[[ Exercise data open ]]

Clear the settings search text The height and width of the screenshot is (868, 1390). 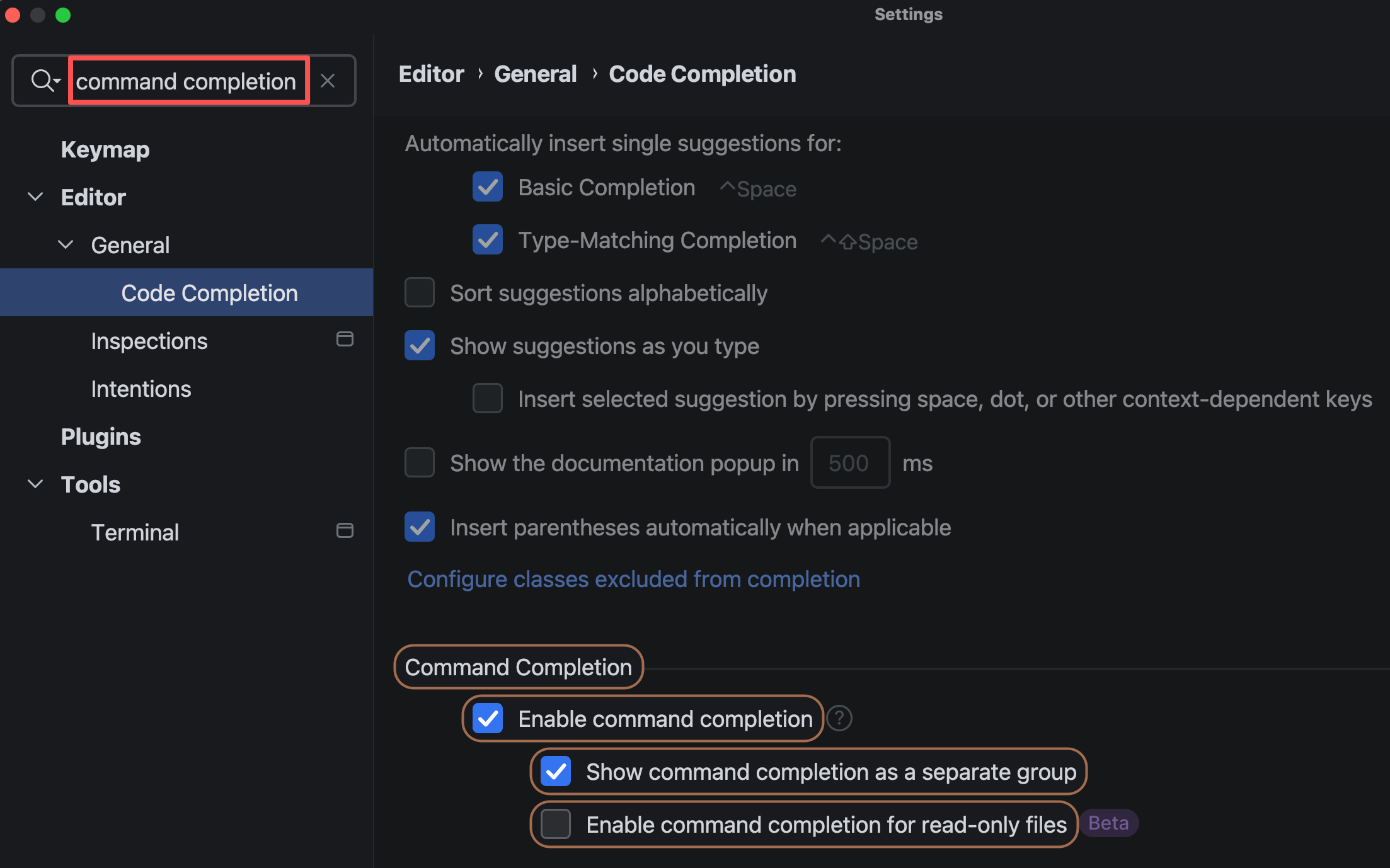[x=328, y=81]
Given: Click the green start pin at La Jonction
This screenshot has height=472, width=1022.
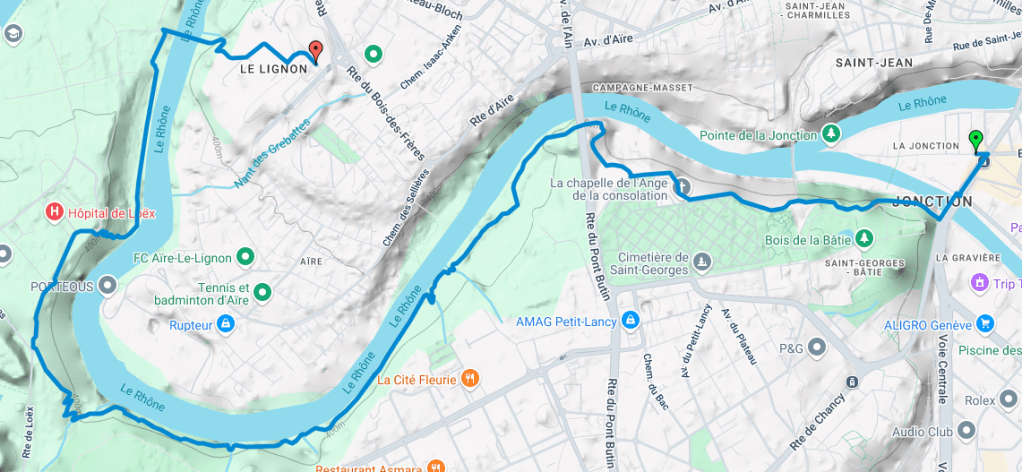Looking at the screenshot, I should [976, 141].
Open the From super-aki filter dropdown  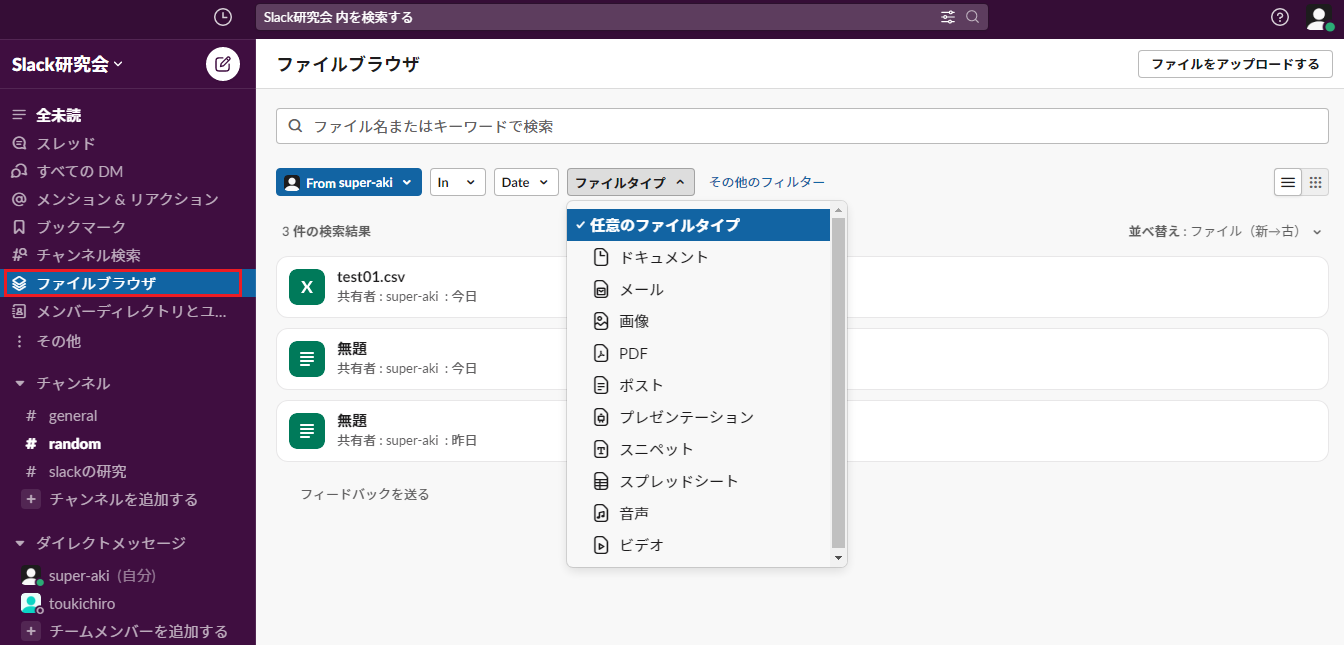coord(349,182)
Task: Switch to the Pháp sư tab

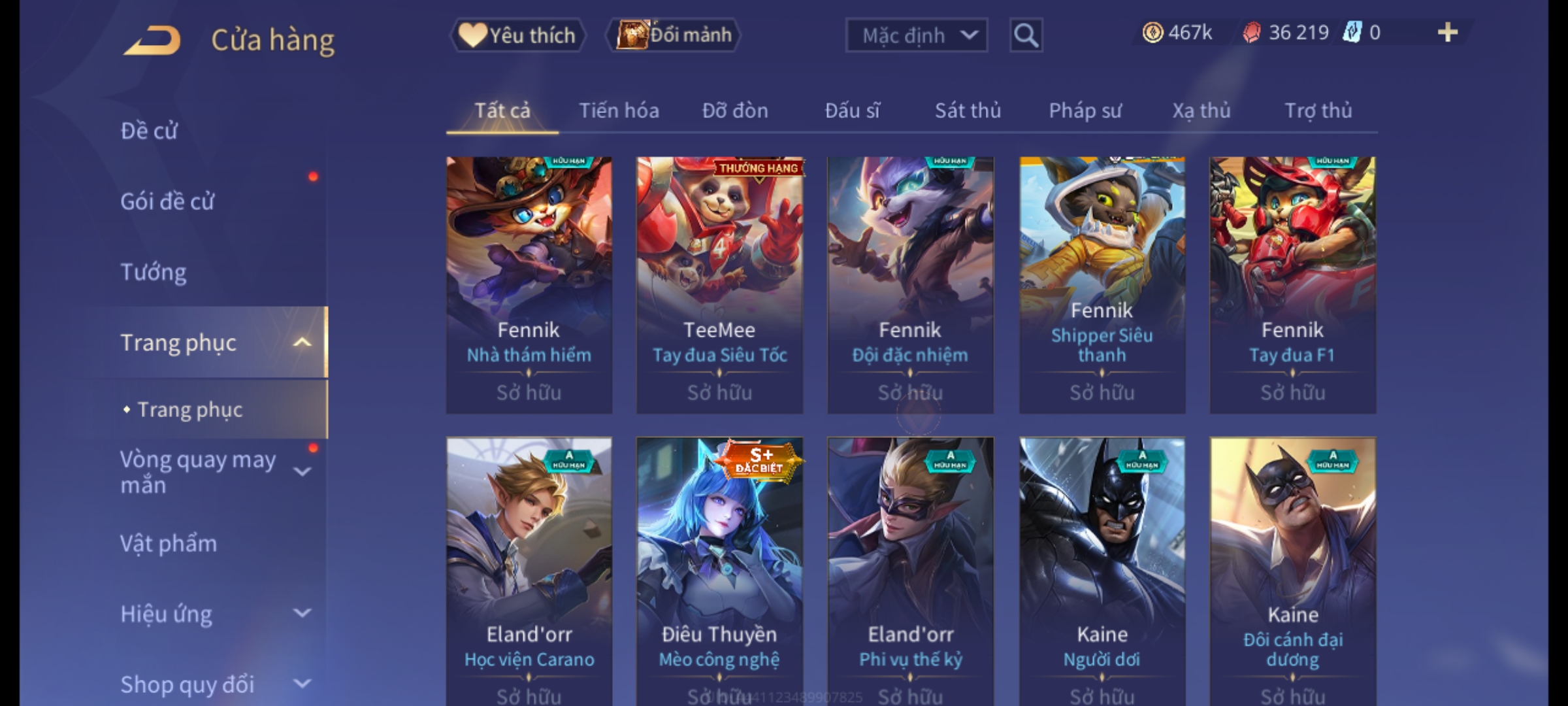Action: point(1085,111)
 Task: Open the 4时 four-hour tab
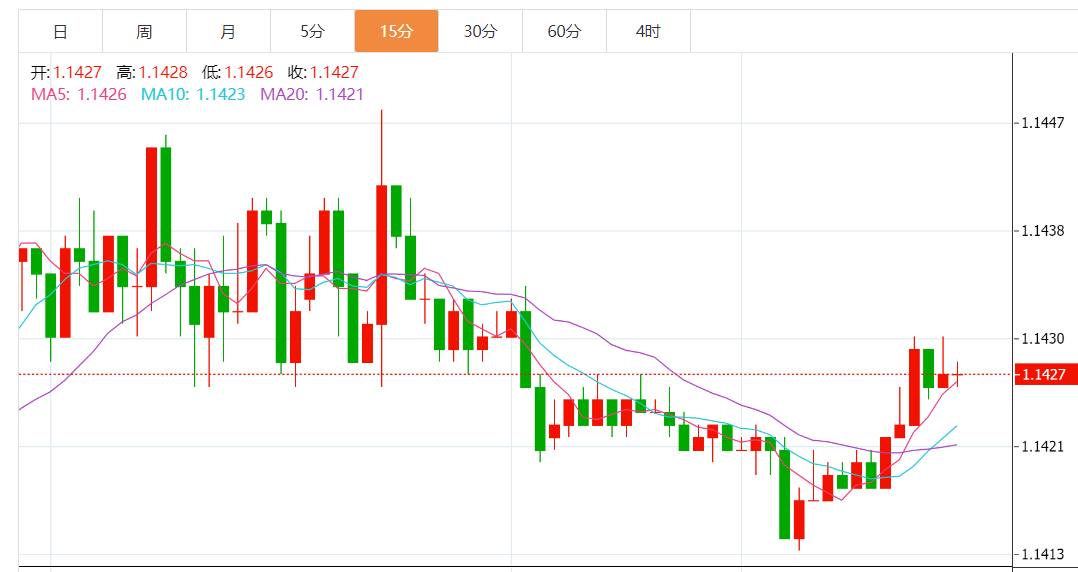(648, 32)
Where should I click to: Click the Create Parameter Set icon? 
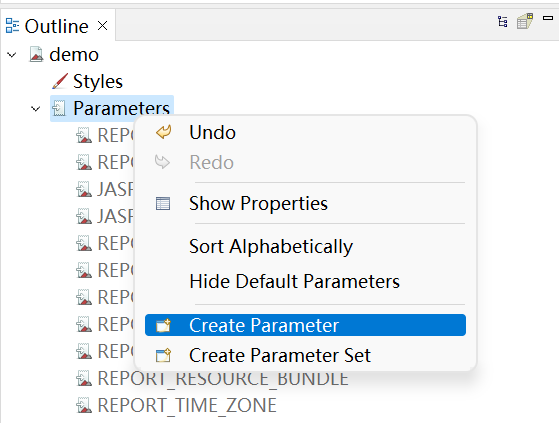164,355

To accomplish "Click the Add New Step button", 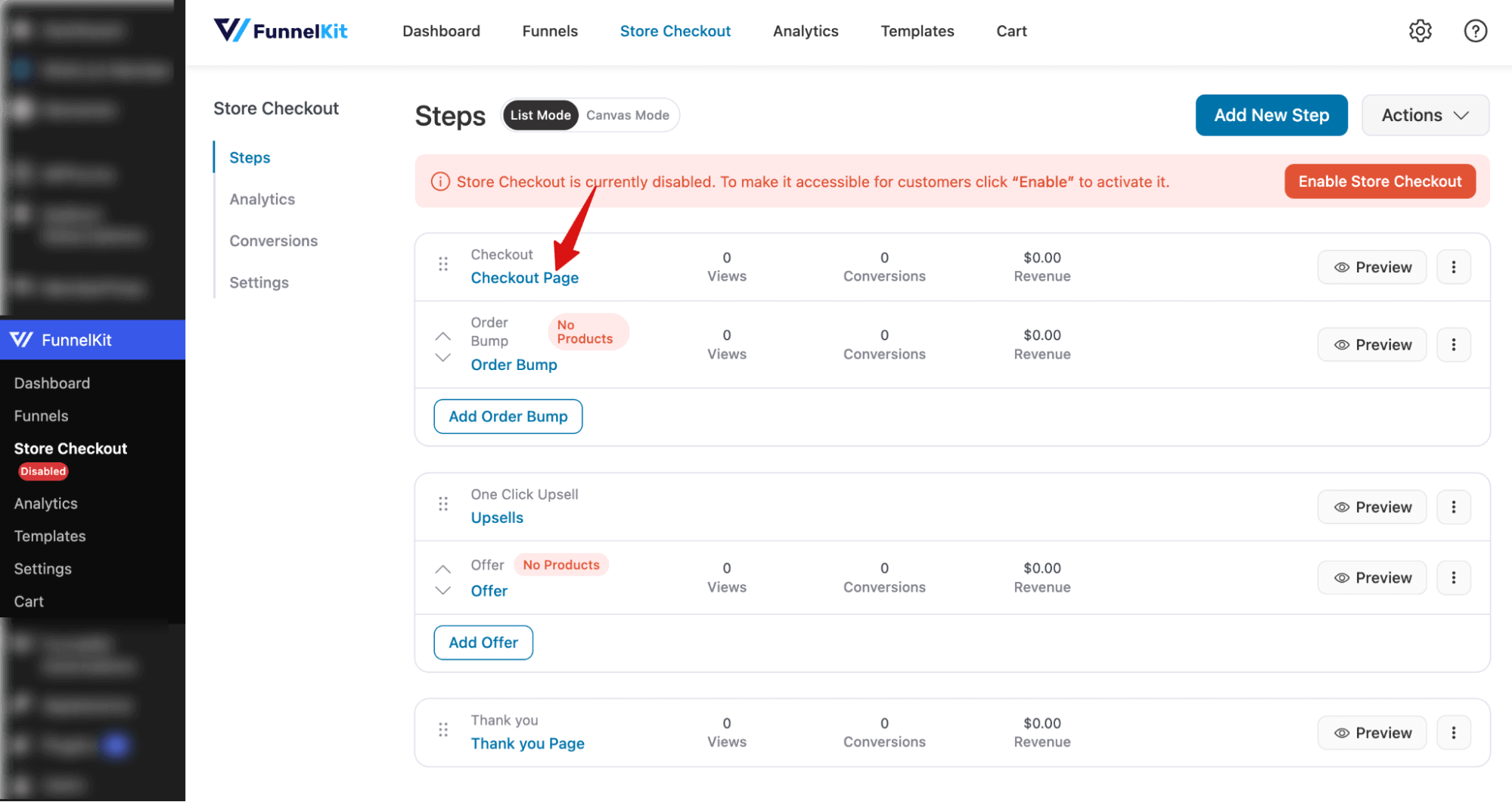I will 1271,115.
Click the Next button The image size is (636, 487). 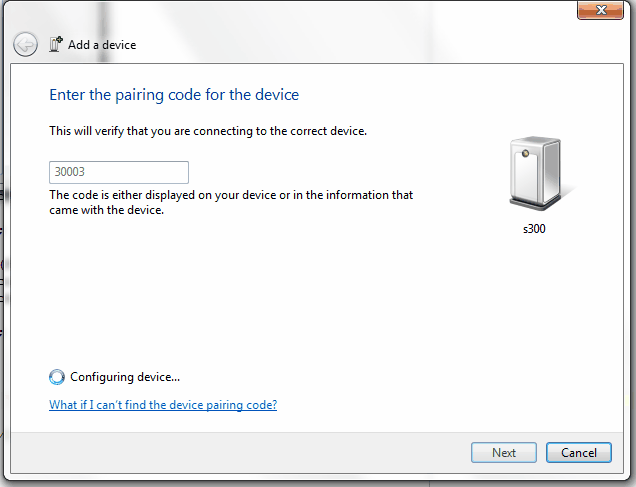[x=504, y=453]
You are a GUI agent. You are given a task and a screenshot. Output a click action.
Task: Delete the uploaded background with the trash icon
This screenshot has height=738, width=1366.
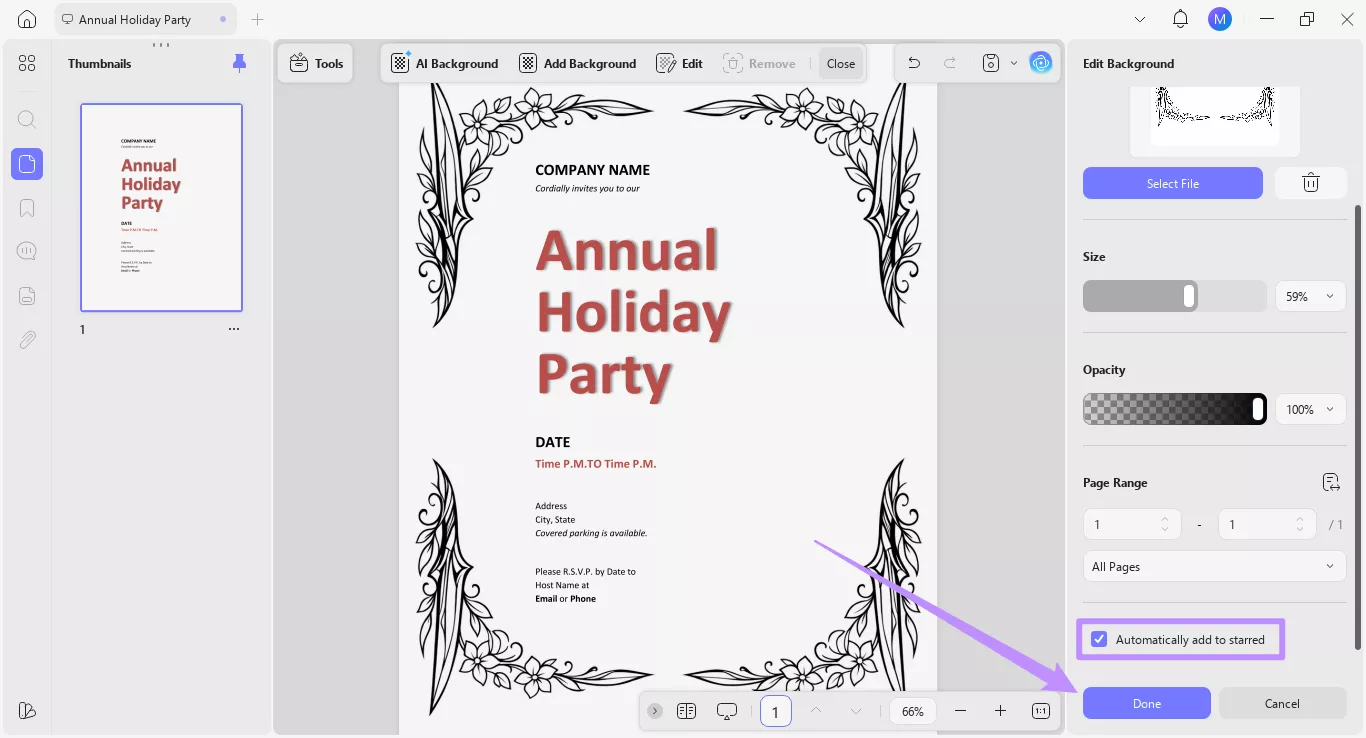tap(1310, 182)
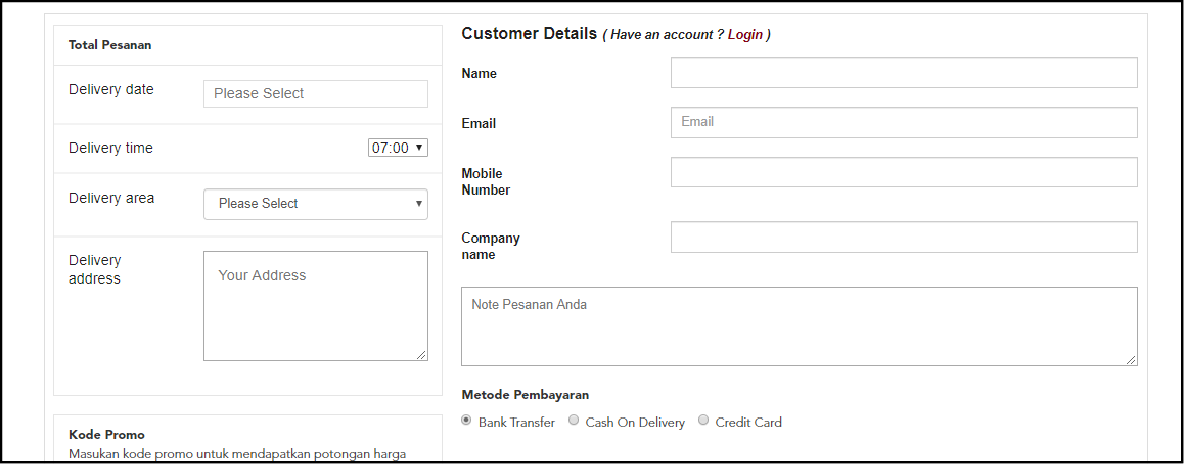
Task: Click the Your Address textarea
Action: point(315,306)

[[ Exercise data closed ]]

● **Work order**: Set down exactly, line for line, the data from the line that contains "Task: Delete the" through its last line, keeping pictures out.

● **Answer section**:
Task: Delete the uploaded background with the trash icon
This screenshot has height=738, width=1366.
tap(1310, 182)
Task: Click the Your Address textarea
Action: point(315,306)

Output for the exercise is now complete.